To be done → Collect each line below that contains the word "Instruction", and copy those lines unchanged.

Source material →
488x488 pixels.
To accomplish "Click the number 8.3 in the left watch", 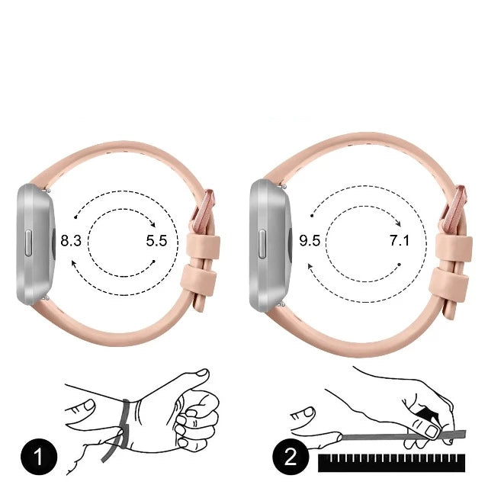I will click(x=71, y=241).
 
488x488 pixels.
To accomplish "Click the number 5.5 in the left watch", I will click(x=156, y=241).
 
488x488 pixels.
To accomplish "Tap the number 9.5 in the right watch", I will click(x=310, y=241).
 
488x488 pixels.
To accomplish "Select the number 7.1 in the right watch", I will click(x=399, y=241).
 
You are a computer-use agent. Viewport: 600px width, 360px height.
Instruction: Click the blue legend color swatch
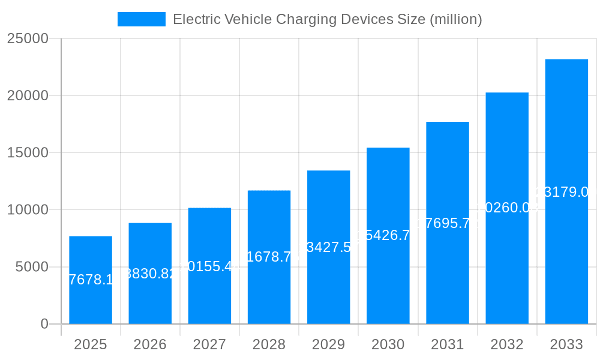tap(142, 19)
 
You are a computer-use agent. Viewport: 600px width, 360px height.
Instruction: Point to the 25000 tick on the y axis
tap(27, 38)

Reply →
Instruction: Click the blue legend color swatch
Instruction: Point to the 25000 tick on the y axis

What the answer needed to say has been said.